What struck me most, though, was not her exhaustion. It was how quickly she turned on herself because of it. Instead of offering herself even a moment of understanding, she went straight into self-criticism. She compared herself to a version of who she used to be before marriage and children, measuring her current capacity against a standard that no longer fits the life she is living. Somewhere along the way, she had decided that struggling meant she was failing.

As we sat together and slowly began to separate her perceived lack of productivity from the actual weight she was carrying, something shifted. She was able to name the internal dialogue running beneath everything:

- Will my kids be okay?
- Am I doing enough?
- What if I miss something important?
- What if I get this wrong?

She spoke about her children, her fears, her hopes, and it became clear she wasn’t just parenting them. She was trying to manage their futures.

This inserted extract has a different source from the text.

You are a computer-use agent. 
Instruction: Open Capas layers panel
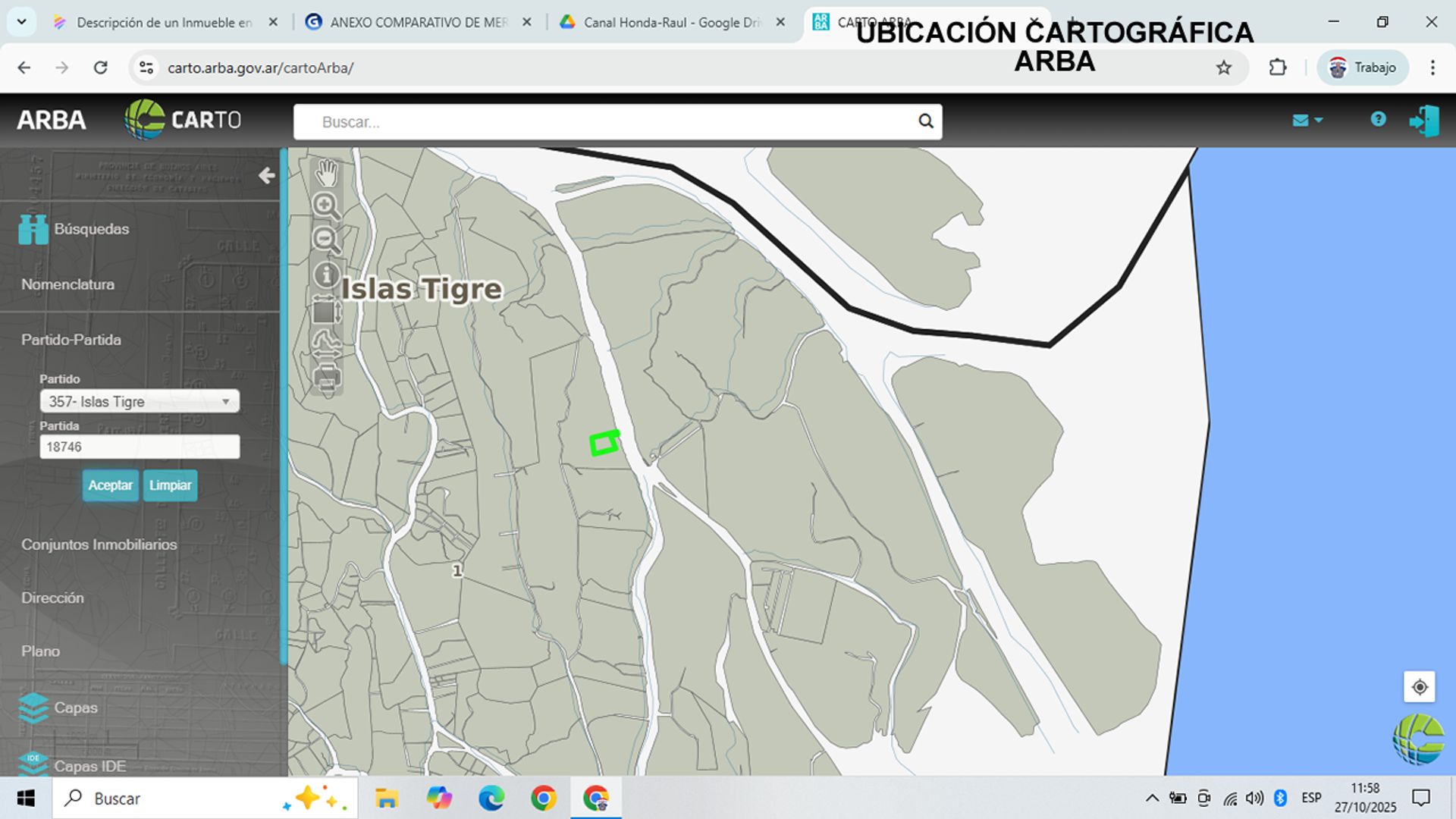[75, 708]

Why Emotional Exhaustion Happens in Motherhood

At one point, I gently paused and said, “It is not your job to wear your children’s emotions for them.”

That moment landed.

Because her exhaustion wasn’t only in what she was doing. It was in what she was carrying:

- anticipating what might go wrong
- trying to prevent discomfort before it happens
- holding feelings that do not belong to her
- feeling responsible for outcomes she cannot control

When your system is trying to hold everything at once, your energy disperses. It stretches across every possible outcome, leaving you feeling both depleted and unproductive.

This is where emotional exhaustion is often misunderstood. It isn’t always about doing too much. It is about carrying too much internally.

If we think about emotional energy as currency, it becomes easier to see. This mother wasn’t just spending energy on tasks. She was spending it on:

- control
- anticipation
- fear
- protection

And over time, that kind of spending becomes unsustainable.

Her greatest need isn’t more time. It’s trust. A willingness to loosen her grip just enough to allow life to unfold without constantly bracing against it.

Sometimes the most meaningful shift is not doing more. It is learning how to carry less.

Reflection for Readers

- What am I carrying that isn’t mine to hold?
- Where am I trying to prevent instead of allow?
- Where is my emotional energy going each day?